*** Available records ***
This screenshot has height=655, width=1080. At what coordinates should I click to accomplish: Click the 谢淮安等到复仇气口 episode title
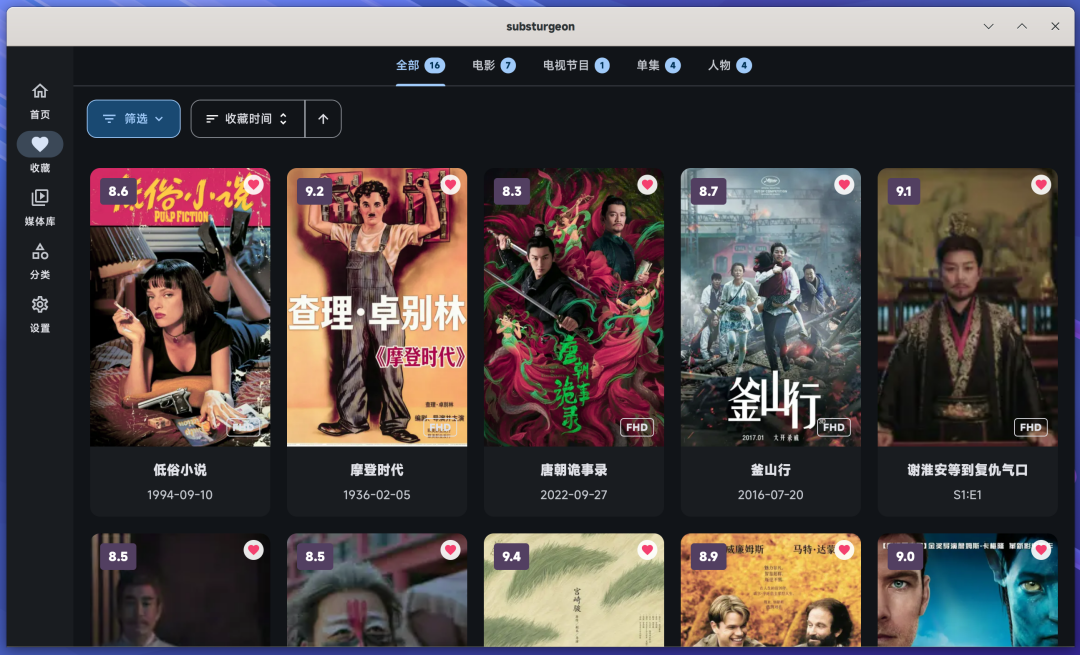click(967, 470)
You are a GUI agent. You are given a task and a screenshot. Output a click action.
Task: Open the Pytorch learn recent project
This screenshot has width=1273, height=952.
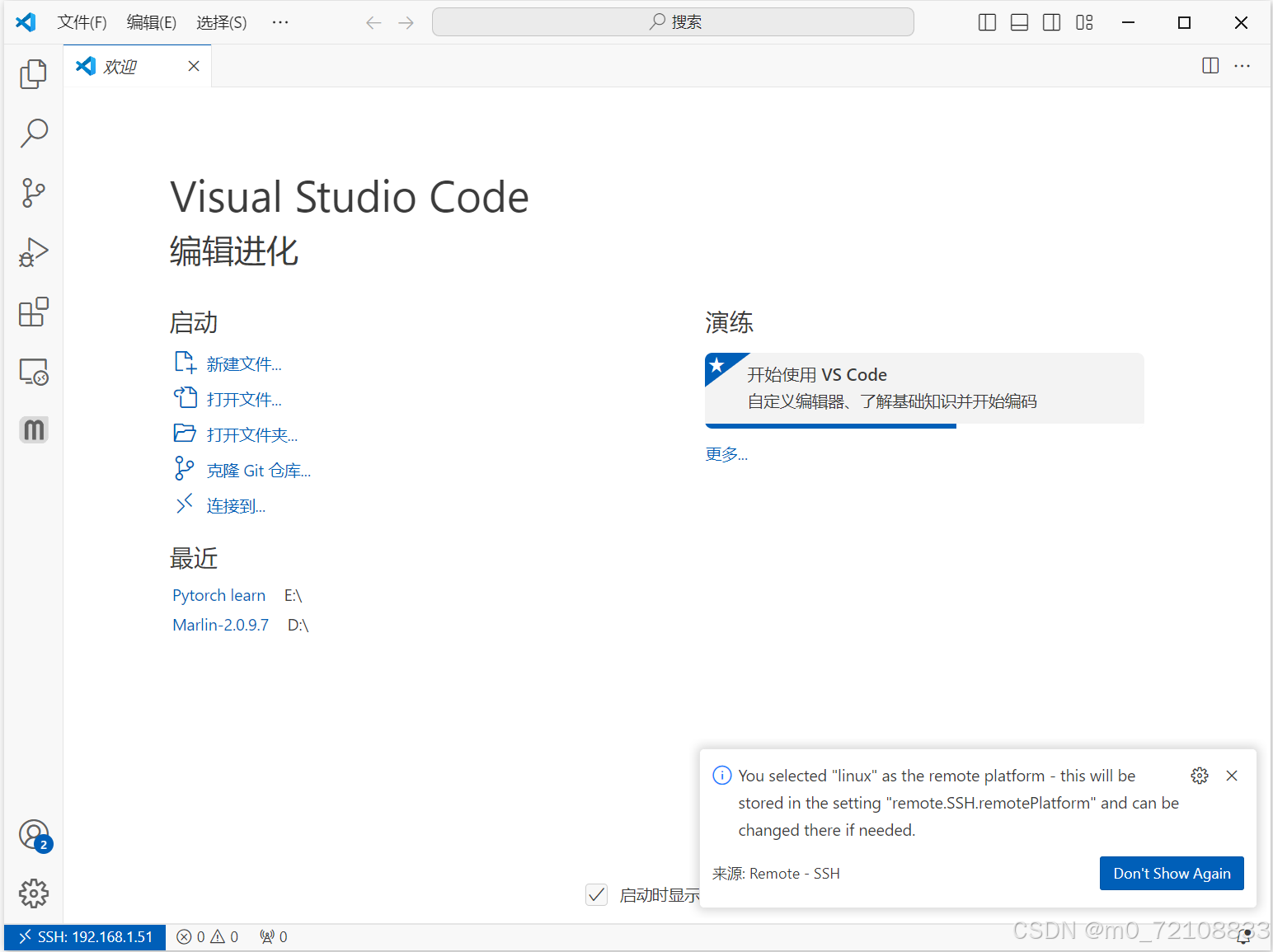coord(218,594)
*** End of Available records ***
Exactly as written, reproduce the lines from the one containing "You are a GUI" through the last line of the entries above, and leave every picture out.

You are a GUI agent. You are given a task and a screenshot. Output a click action.
Task: Open the Pytorch learn recent project
This screenshot has width=1273, height=952.
coord(218,594)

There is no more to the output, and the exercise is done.